**Data listing:**

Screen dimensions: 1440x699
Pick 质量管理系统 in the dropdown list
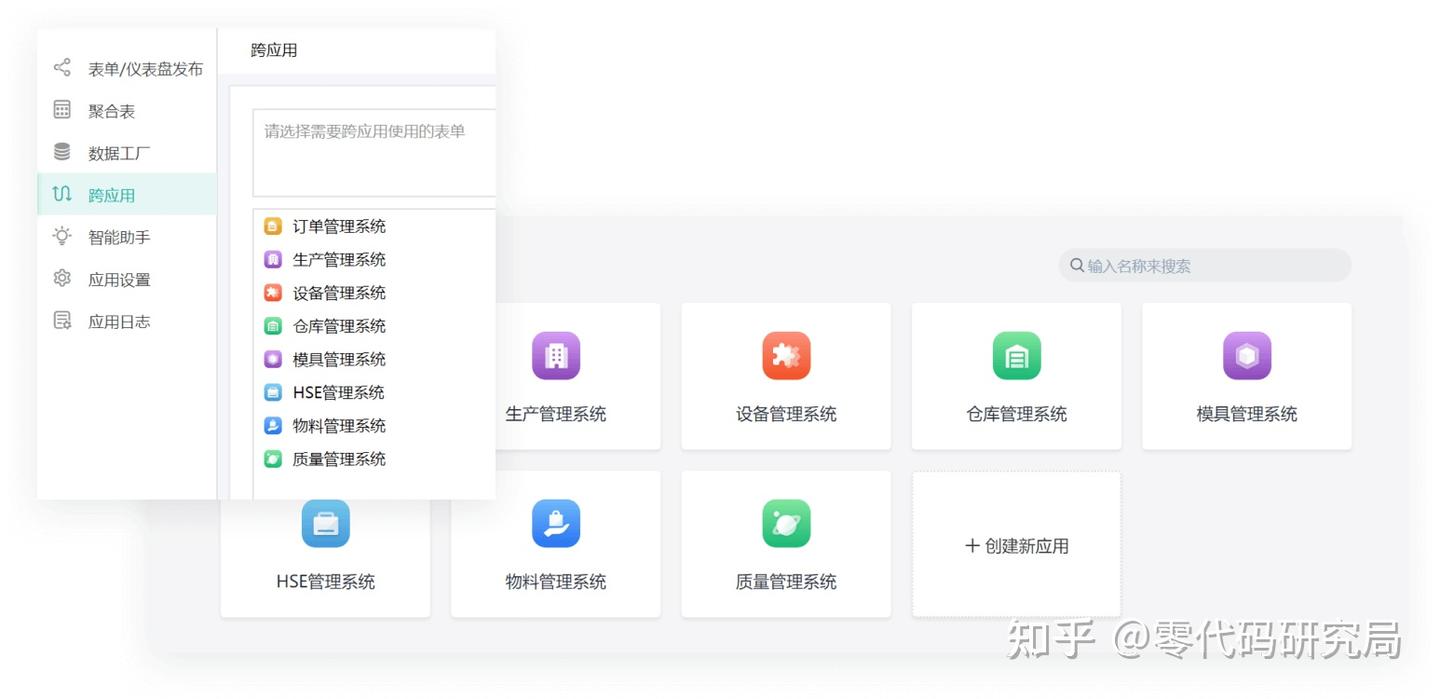338,459
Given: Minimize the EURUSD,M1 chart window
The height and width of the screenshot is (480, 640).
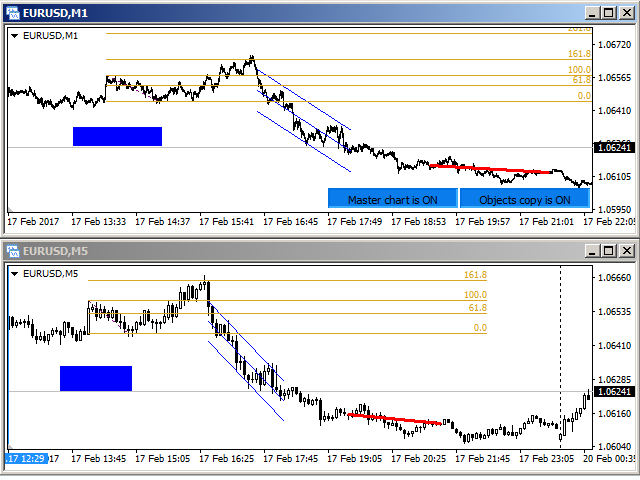Looking at the screenshot, I should pyautogui.click(x=591, y=12).
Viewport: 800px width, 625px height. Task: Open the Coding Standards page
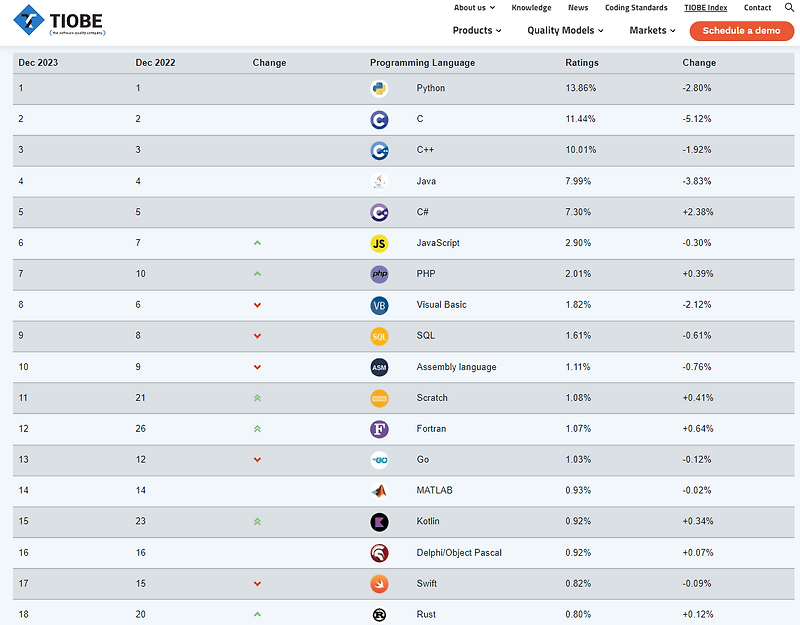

**Task objective:** Omit the pictures; print the records above exactly.

**Output:**
Screen dimensions: 1440x699
Pick 质量管理系统 in the dropdown list
338,459
Given: Minimize the EURUSD,M1 chart window
The height and width of the screenshot is (480, 640).
Looking at the screenshot, I should pyautogui.click(x=591, y=12).
Viewport: 800px width, 625px height. Task: Open the Coding Standards page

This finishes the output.